» DIRECTIONS FOR THIS TASK
An exact copy of every entry is what's needed, so please transcribe them all.

» INFORMATION SHOWN
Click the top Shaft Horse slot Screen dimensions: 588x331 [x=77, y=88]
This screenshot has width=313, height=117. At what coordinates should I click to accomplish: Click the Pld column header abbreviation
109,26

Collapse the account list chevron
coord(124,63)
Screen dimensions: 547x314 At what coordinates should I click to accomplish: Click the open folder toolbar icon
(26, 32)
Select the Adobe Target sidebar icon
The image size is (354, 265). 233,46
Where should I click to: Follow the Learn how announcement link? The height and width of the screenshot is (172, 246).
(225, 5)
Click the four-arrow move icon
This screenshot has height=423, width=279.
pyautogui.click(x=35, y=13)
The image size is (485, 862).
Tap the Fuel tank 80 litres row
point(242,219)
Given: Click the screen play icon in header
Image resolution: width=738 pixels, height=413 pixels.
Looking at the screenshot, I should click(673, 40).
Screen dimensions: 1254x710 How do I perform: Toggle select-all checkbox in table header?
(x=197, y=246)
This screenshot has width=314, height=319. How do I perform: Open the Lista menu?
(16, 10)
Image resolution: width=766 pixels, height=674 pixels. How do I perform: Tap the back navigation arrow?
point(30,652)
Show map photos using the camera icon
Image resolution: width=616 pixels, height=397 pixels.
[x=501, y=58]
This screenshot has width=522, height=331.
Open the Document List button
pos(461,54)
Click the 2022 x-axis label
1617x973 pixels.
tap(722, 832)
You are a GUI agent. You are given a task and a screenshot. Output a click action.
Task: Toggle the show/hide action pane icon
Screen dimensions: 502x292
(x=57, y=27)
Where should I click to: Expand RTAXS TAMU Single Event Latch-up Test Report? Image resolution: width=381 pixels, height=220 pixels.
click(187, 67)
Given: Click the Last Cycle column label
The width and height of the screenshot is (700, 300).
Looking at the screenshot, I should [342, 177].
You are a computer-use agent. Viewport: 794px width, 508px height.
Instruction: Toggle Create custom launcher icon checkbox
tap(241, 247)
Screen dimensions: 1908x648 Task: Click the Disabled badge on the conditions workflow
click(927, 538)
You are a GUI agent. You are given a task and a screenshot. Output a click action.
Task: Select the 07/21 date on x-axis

» EXERCISE RESULT
Click the top Shaft Horse slot Screen dimensions: 588x331 [x=77, y=88]
This screenshot has width=313, height=117. At what coordinates should I click to accomplish: Click the Pld column header abbreviation
109,26

Collapse the account list chevron
coord(124,63)
Screen dimensions: 547x314 At what coordinates should I click to accomplish: Click the open folder toolbar icon
(26, 32)
Select the Adobe Target sidebar icon
The image size is (354, 265). 233,46
Where should I click to: Follow the Learn how announcement link? The height and width of the screenshot is (172, 246).
(225, 5)
Click the four-arrow move icon
This screenshot has height=423, width=279.
pyautogui.click(x=35, y=13)
The image size is (485, 862).
Tap the Fuel tank 80 litres row
point(242,219)
Given: Click the screen play icon in header
Image resolution: width=738 pixels, height=413 pixels.
Looking at the screenshot, I should click(673, 40).
Screen dimensions: 1254x710 How do I perform: Toggle select-all checkbox in table header?
(x=197, y=246)
This screenshot has width=314, height=319. How do I perform: Open the Lista menu?
(16, 10)
Image resolution: width=766 pixels, height=674 pixels. How do I perform: Tap the back navigation arrow?
point(30,652)
Show map photos using the camera icon
Image resolution: width=616 pixels, height=397 pixels.
[x=501, y=58]
This screenshot has width=522, height=331.
Open the Document List button
pos(461,54)
Click the 2022 x-axis label
1617x973 pixels.
tap(722, 832)
You are a GUI agent. You are given a task and a screenshot. Output a click action.
Task: Toggle the show/hide action pane icon
Screen dimensions: 502x292
(x=57, y=27)
Where should I click to: Expand RTAXS TAMU Single Event Latch-up Test Report? Image resolution: width=381 pixels, height=220 pixels.
click(187, 67)
Given: Click the Last Cycle column label
The width and height of the screenshot is (700, 300).
Looking at the screenshot, I should [342, 177].
You are a computer-use agent. Viewport: 794px width, 508px height.
Instruction: Toggle Create custom launcher icon checkbox
tap(241, 247)
Screen dimensions: 1908x648 Task: Click the Disabled badge on the conditions workflow
click(927, 538)
You are a GUI agent. You are given a task and a screenshot. Output a click action.
Task: Select the 07/21 date on x-axis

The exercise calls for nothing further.